─── Document section ───

Monday, December 14, 2020

HamShack Hotline

 

Yet another emergency communications option

Started in 1998, Hamshack Hotline (HH) is a FREE dedicated Voice over IP (VoIP) telecom service for the Ham Radio community. It is incorporated and not for profit.


You may ask: “Why do we need this?” In an emergency, it is proven time and again that any communications are an asset, and as Amateurs, that’s what we do best.

The next SARC Communicator will have a complete story on this service, and suggestions on how to get started. I did a presentation via Zoom about HH at our December meeting and since then 3 members have joined with more indicating an interest in joining.

It was pretty lonely on HH here in Surrey but the map is getting fuller...

HamShack Hotline as of 20-12-13 - https://www.google.com/maps/d/viewer?mid=1Awk65-qRwUWTGWaN3TjOO63GSoJJyu_3&usp=sharing 

I'm not feeling as lonely anymore.  Watch for story in next Communicator https://ve7sar.blogspot.ca

Watch this video for an overview: https://youtu.be/dMr9a_6CuNE

Lots of additional information on the HH FaceBook page as well: https://www.facebook.com/groups/hamshack

~ John VE7TI

Thursday, December 3, 2020

More On SDR Dongles

 

A Closer Look

We had an earlier article about SDR and SDR dongles. I recently played with a nano version. It is probably a knock-off of the NooElec.

───

To be done
1 > Answer these from the blog excerpt above:
(a) In what year was Hamshack Hotline started?
(b) How many members joined after the Zoom presentation at the December meeting?
(c) What is the nano SDR dongle probably a knock-off of?
2 > List every web address that appears in the blog excerpt above.

─── Supplied material ───

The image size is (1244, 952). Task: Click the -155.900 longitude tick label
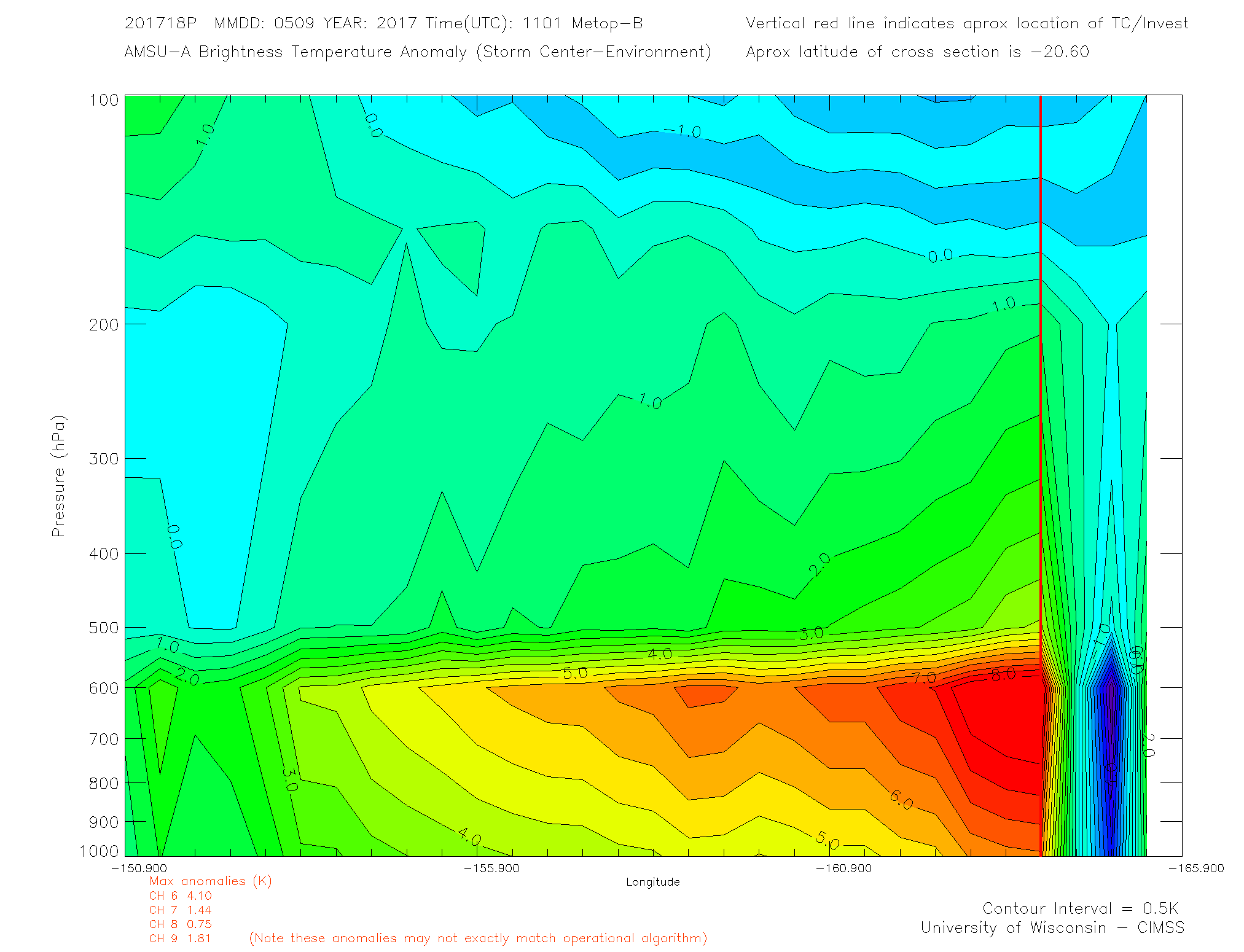click(x=491, y=868)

───

In response
1 >
(a) 1998
(b) 3
(c) The NooElec

2 >
https://www.google.com/maps/d/viewer?mid=1Awk65-qRwUWTGWaN3TjOO63GSoJJyu_3&usp=sharing
https://ve7sar.blogspot.ca
https://youtu.be/dMr9a_6CuNE
https://www.facebook.com/groups/hamshack